The last conversation I had with Mario Cuomo was over the phone in June 2004. At the time, Senator John Kerry was the presumptive Democratic nominee, a vigorously pro-choice Catholic from a state where most Catholics were born into the Democratic party and then baptized into the Church. Abortion was not expected to be a major issue beyond its usual function as a rallying point for each party’s core constituencies, and Kerry’s campaign proceeded on the assumption that Cuomo’s Notre Dame speech had provided a rock-solid rationale for Democratic candidates who were personally opposed to but publicly supportive of abortion on demand. (In Kerry’s case, he had a perfect record of opposing every measure that would have mitigated the effect of Roe v. Wade, including six votes against bills outlawing partial-birth abortions.) A number of Catholic bishops disagreed, and a handful of the most conservative went so far as to ask Kerry not to present himself for Holy Communion in churches under their jurisdiction.

At that time, I wrote an op-ed piece about the politics of Communion for the New York Times in which I dismissed Cuomo’s Notre Dame apologia as “ancient sophistry: having claimed that there was no public consensus opposing abortion, he [Cuomo] worked to see that none developed.” Cuomo immediately defended his speech in a letter to the Times printed five days later. Then came a phone call to me at home, during which the governor proposed that he and I convoke a meeting of theologians to determine “when life begins.” I don’t really think he was serious about the convoking. His real point was that until the Church decided when soul and body were joined, you couldn’t really say when abortion became the taking of a human life. At first I thought he was being lawyerly again—Clarence Darrow asking William Jennings Bryan to explain Old Testament miracles. But after I hung up, it occurred to me that theologically he was still sitting in a classroom at St. John’s University in the early 1950s.

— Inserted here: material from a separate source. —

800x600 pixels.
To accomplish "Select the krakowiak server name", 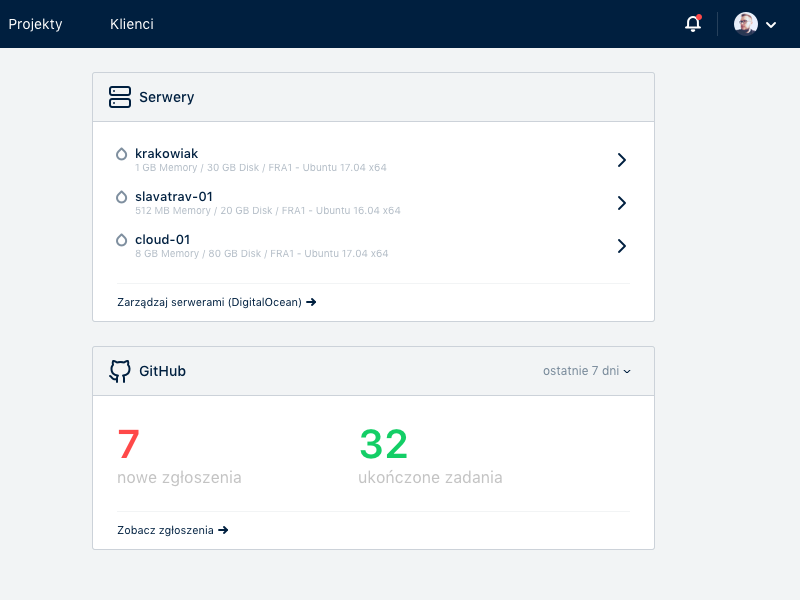I will [166, 153].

The governor and I had a final joust over his Notre Dame speech in print in the September 24, 2004 issue of Commonweal. I think I got the better of him in that debate. No matter: Cuomo enjoyed verbal warfare, and unlike Kerry, Ted Kennedy, and a host of other pro-choice Catholic politicians, he did not let someone else carry his water for him. And for the record, it should be noted that on the matter of abortion he never once invoked Teilhard de Chardin.

Kenneth L. Woodward is a former religion editor of Newsweek. This article is excerpted from Getting Religion, a book he is completing on American religion, culture, and politics since 1950.